La signification politique des émeutes dans les banlieues
A partir de l’exemple de la crise de 2005 en France
2011
27 octobre 2005. Deux adolescents fuyant des policiers se réfugient dans un transformateur EDF et meurent électrocutés. Ce tragique incident marqua le début des « émeutes des banlieues ». Durant 29 nuits, d’après les statistiques officielles du Ministère de l’Intérieur français 9 193 voitures furent brûlées, 2 921 personnes interpellées, 56 policiers blessés, et 4 personnes trouvèrent la mort. Ces événements touchèrent tout l’espace national français, ne se limitant pas à la seule ville de Clichy-sous-Bois, aux environs de Paris, où la tragédie avait eu son origine. L’ampleur du phénomène aurait dû faire naître un soupçon : peut-on accepter de le décrire comme « malaise générationnel » ou « insatisfaction de certaines couches défavorisées de la population » ? Ou encore pire, de « violences commises par des barbares » ?
D’un point de vue purement analytique, ces émeutes sont un moment précieux permettant de saisir les problèmes urbains. Il s’agit d’une cristallisation des enjeux sociaux dans les lieux périphériques des grandes villes, communément appelés banlieues. Or, il est clair que la plupart des réflexions sur la question furent et sont encore orientées par une attitude « externe », illustrée de manière plutôt réaliste dans le film « La Haine », réalisé bien avant ces événements mais traitant de situations similaires.
Voir un extrait du film : youtu.be/cotQyiBu-OA
Dans cette vidéo, les protagonistes « s’ennuient », lorsqu’un monospace avec à son bord une journaliste et un cameraman arrive sur place, dans le but de les interviewer au sujet des émeutes qui avaient eu lieu la veille dans la cité. Prétextant le manque de temps, les journalistes ne descendent pas de leur voiture ; en réalité, ils sont trop effrayés pour leur parler directement. Cette attitude provoque la colère des jeunes qui cherchent alors à les chasser. Cette caricature de la couverture médiatique résume bien l’attitude du discours public après les événements. Or les cités et les banlieues ne sont pas un zoo, comme le rappelle le film. Ainsi, il est indispensable que les professionnels des questions urbaines, qu’ils soient des scientifiques ou simplement des personnes intéressées par ce sujet, cherchent à le comprendre au-delà de tout mythe et légende. Comme souligné par Michel Kokoreff ( 2008), il s’agit de tenter de mieux écouter les revendications des jeunes, au-delà du bruit des médias.

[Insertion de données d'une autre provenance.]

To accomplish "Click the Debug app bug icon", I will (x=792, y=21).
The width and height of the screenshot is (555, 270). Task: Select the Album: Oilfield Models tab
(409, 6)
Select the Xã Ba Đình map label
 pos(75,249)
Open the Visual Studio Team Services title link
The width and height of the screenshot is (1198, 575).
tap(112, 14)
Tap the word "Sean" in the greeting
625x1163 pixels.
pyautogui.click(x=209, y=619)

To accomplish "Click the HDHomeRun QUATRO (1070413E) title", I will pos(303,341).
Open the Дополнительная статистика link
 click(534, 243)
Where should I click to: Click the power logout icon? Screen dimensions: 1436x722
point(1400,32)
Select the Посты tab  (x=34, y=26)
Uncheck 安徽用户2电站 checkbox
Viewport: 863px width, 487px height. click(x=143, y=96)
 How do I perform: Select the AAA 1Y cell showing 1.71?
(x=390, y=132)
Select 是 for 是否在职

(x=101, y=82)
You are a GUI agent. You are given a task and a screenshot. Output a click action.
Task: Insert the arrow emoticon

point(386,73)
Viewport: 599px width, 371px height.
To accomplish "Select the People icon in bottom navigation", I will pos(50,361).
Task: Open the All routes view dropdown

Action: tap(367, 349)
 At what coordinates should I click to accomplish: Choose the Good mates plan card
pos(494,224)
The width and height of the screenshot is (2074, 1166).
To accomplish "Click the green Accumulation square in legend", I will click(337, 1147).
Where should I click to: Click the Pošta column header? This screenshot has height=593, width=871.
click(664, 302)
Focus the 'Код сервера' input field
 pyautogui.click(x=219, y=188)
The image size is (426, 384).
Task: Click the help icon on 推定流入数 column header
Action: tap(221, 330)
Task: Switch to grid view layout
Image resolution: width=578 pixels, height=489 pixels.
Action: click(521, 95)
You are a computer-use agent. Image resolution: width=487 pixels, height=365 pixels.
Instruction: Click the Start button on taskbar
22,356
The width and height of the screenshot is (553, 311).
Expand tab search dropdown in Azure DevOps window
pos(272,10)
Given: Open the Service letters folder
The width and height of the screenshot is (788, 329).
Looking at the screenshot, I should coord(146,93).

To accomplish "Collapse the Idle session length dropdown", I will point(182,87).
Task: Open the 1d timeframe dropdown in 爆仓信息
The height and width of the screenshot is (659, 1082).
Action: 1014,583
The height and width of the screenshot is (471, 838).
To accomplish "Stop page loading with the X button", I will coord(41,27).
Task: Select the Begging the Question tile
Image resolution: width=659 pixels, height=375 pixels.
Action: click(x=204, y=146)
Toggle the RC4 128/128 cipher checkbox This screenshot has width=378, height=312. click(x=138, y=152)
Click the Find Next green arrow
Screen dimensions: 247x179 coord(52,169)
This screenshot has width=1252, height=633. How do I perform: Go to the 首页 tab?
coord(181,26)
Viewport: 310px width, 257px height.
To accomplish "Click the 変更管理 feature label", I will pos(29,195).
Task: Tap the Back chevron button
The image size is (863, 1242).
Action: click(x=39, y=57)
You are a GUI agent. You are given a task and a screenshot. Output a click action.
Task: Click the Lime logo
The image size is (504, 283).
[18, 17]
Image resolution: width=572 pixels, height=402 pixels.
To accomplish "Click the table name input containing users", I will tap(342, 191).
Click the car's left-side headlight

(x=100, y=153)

Pour ce faire, cherchons à considérer calmement pourquoi ces émeutes furent considérées de manière négative, immédiatement stigmatisées ou condamnées, tandis que d’autres sont parfois considérées comme justifiées, et certaines enfin sont même encore glorifiées. Pourquoi la Révolution Française, qui elle aussi a commencé comme émeute urbaine, est aujourd’hui considérée comme une page brillante de l’histoire de la république ? La question peut paraître étrange ; elle se veut d’ailleurs une provocation explicite. En dehors des différents contextes historiques, ce qui est important ici, c’est de comprendre comment deux épisodes violents peuvent être regardés de manière diamétralement opposée. Dans un cas, la violence sociale est condamnée car « irrationnelle » et « brutale ». Dans l’autre, elle est célébrée, représentant un instrument du progrès de l’humanité. Cette disparité de jugement malgré la similarité de violence peut être justifiée par l’argument selon lequel la Révolution Française avait des buts politiques, alors que les émeutes dans les banlieues n’en auraient pas eu. Or le nœud du problème se situe précisément ici : les réflexions menées aujourd’hui dans les médias et sur la scène publique partent du présupposé que ces émeutes n’ont pas de motivation politique, au lieu de tirer cette conclusion après une réflexion analytique. L’opinion publique n’étant pas nécessairement familière avec ce genre de situation, ou tout simplement parce qu’elle est effrayée et choquée par une telle violence, est souvent rapidement encline à croire aux images de chaos présentées par les médias ainsi qu’aux discours prônant un tournant sécuritaire.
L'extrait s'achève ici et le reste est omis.